The GNU GPL, my personal gold standard for a Free Software license, requires that you distribute the "complete corresponding machine-readable source code" in "the preferred form of the work for making modifications to it" for the binary program. But is it completely clear what that means in this case?

It seems almost certain that one step of the build process will take an existing zeldaTp.dat and "patch" it with the exploit code, changing less than 800 bytes out of 16384. Some of the rest of those 15000-odd bytes will be important, too--they place Link at the right location in the world and the right time in the plot for the exploit to work.

Actually, on further examination, it looks like only about the first 1536 bytes of the savegame are populated, with the rest of the file being NULs and a few checksums. That leaves 800 bytes of "who knows what" binary and 800 bytes of exploit code.

Here's what I plan to do: remove the Zelda savegame from my Wii entirely.

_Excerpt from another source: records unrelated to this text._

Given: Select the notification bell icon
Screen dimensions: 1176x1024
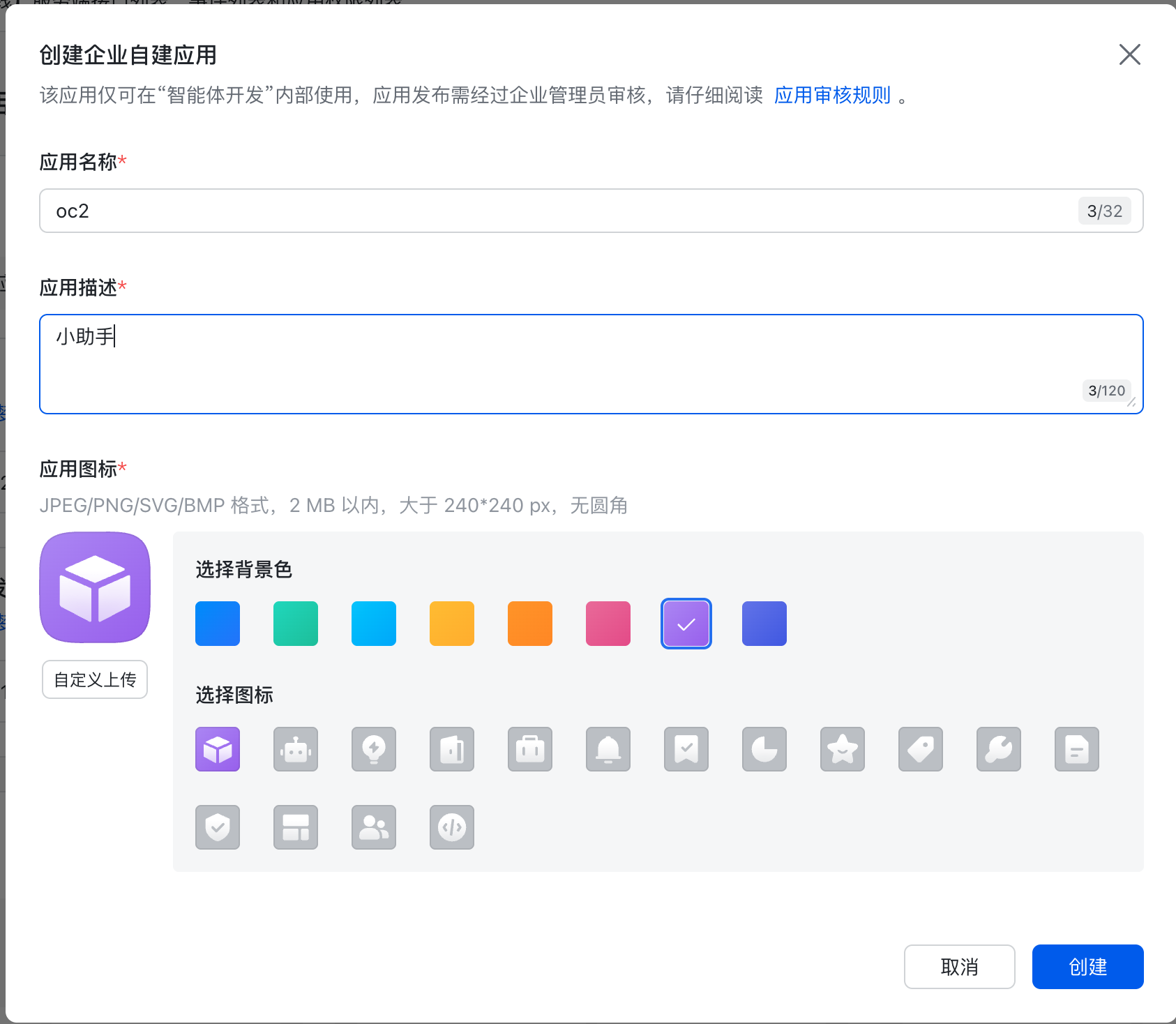Looking at the screenshot, I should pyautogui.click(x=608, y=749).
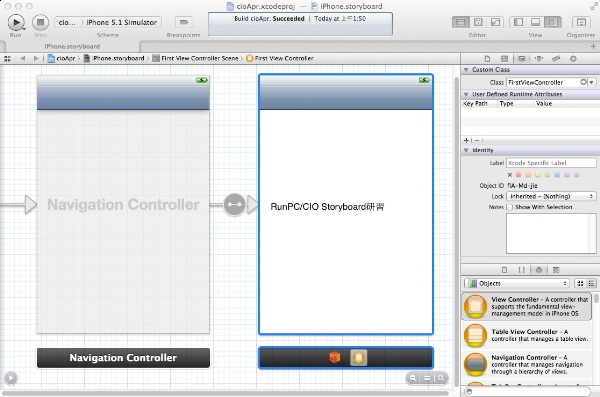Toggle the Breakpoints button

184,22
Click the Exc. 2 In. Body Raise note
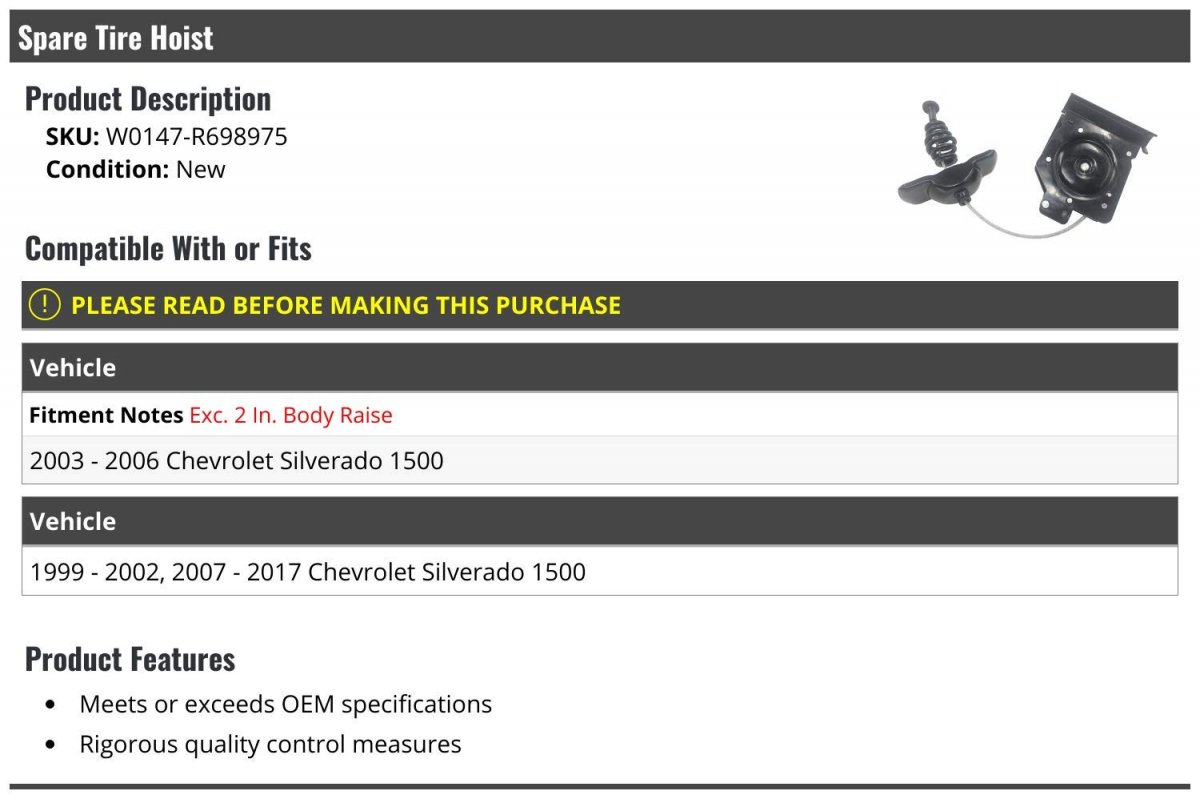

Then, play Twilight Princess, walk to where I need to be, and save the game once. (I'll also document these steps--though they can hardly be scripted, I can see why someone might wish to follow them to get his own zeldaTp.dat for a starting point) This will be my base zeldaTp.dat file. Each change I need to make to turn that into the exploit savegame will be contained in the source code (the Makefile, or whatever). If possible, I'll also justify it (e.g., "offset 0x2b5 holds the start address of the explot code").

This situation isn't all that much different than getting an image or a sound from a binary container format. The "preferred form" can be a binary format (though some binary formats are better than others--xcf is better than png is better than jpg, for instance). If I successfully do what I describe above, I'm pretty sure I meet the spirit and the letter of the GPL.